We rebuilt FileSeal's AI search foundations from the ground up. ChatGPT now recommends them above DocuSign — a company 100× their size — for digital document signing.
FileSeal is a UK-based digital document signing platform. Small team, focused product, competing against DocuSign, Adobe Sign, and HelloSign. When Ben Huss, FileSeal's founder, first ran a SearchScore audit, the results were clear: his site was invisible to AI engines.
The initial GEO score was below 50. Here are the specific issues the audit flagged:
The competitive landscape made this worse. DocuSign spends millions on content and SEO. Adobe Sign has Wikipedia pages in twelve languages. HelloSign is backed by a public company. Beating a $40B company in their own category with our budget seemed, frankly, delusional.
First thing: we stopped AI crawlers from being blocked. The default WordPress robots.txt was rejecting GPTBot, Google-Extended, and several other AI user agents. We rewrote it to explicitly allow all major AI crawlers.
Then we deployed structured data across every page. Organization schema on the homepage. Service schema on product pages. FAQ schema on support pages. Article schema on blog posts. Each schema type included the fields AI engines actually read: name, description, URL, sameAs links to social profiles, and aggregateRating where applicable.
We also created an llms.txt file at the root. This is a plain-text file that tells AI crawlers what your site does, what your key pages are, and what your pricing is. It's the equivalent of a robots.txt for LLMs. Most sites still don't have one, which makes it a quick differentiator.
The original homepage copy was a typical SaaS landing page: feature list, button, done. No quotable sentences. No direct answers to questions a buyer would ask an AI engine. We rewrote the key pages to include answer-first paragraphs: self-contained 40-to-60-word blocks that directly answer a specific question.
Example: instead of "FileSeal makes document signing easy," we wrote content that explicitly answered "What's the best alternative to DocuSign for small businesses in the UK?" This is the kind of question ChatGPT gets asked thousands of times per day. If your content doesn't answer it in plain language, you won't be cited.
We also added a dedicated FAQ page with ten questions covering the exact queries we saw in ChatGPT and Perplexity when testing "digital document signing" and "DocuSign alternatives." Each answer was structured as a complete, self-contained paragraph that an AI engine could quote verbatim.

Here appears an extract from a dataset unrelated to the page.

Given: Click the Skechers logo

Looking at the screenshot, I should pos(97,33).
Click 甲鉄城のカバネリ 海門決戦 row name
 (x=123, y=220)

AI engines verify that companies exist before recommending them. They cross-reference Wikipedia, Wikidata, Crunchbase, LinkedIn, and other structured sources. FileSeal had almost none of these.
We created a Wikidata entry for FileSeal with the company's core identifiers: name, URL, founding date, industry, and country. This was faster than a Wikipedia article and fed directly into AI knowledge graphs. We added a LinkedIn company page and linked it from the site footer with the correct schema sameAs property.
We also ensured the Organization schema on FileSeal's homepage included comprehensive sameAs links: LinkedIn, X (Twitter), and the company's Crunchbase profile. These entity signals are what separate "a website" from "a real company that an AI engine can confidently recommend."
The breakthrough came about six weeks in. After the foundations were in place (schema, llms.txt, rewritten content, entity signals), we started testing specific queries in ChatGPT and Perplexity every week.
The first citation appeared in Perplexity, not ChatGPT. The query was "alternatives to DocuSign for UK businesses." Perplexity cited FileSeal's FAQ page as a source. That first citation was the signal that the foundations were working. Once Perplexity picked it up, ChatGPT followed within two weeks.
The key trigger, as far as we can tell, was the combination of the llms.txt file and the answer-first FAQ content. AI engines that had previously skipped FileSeal entirely now had a clear, structured reason to index and cite it.
Once the initial citations appeared, we ran weekly checks across ChatGPT, Perplexity, and Google AI Overviews. We logged which queries cited FileSeal, which didn't, and what competitors appeared instead.
We tried a few things that didn't work. Adding Speakable schema didn't seem to affect citation rates. Publishing more blog posts didn't move the needle as much as improving the FAQ content. The biggest gains came from making existing content more quotable, not from creating more content.
After 90 days, FileSeal was the #1 recommendation in ChatGPT for their core category. The result has held for several weeks since.
FileSeal's SearchScore GEO score moved from below 50 to 75 (Strong tier, top 1% of audited sites). Their technical score reached 98. Structured data hit 100. These aren't vanity metrics; they directly correlate with AI citability.
The ChatGPT result is independently verifiable. You can check it yourself right now:
"We went from invisible in AI search to ChatGPT's #1 recommendation, ahead of DocuSign. SearchScore showed us exactly what was holding us back and then we just executed the fixes. The result speaks for itself."
Ben Huss, Founder, FileSeal
Citations were tracked across multiple AI engines. ChatGPT was the primary win. Perplexity also cites FileSeal for related queries. The result has been stable for several weeks, which suggests it's structural (based on content and entity signals) rather than a temporary ranking fluctuation.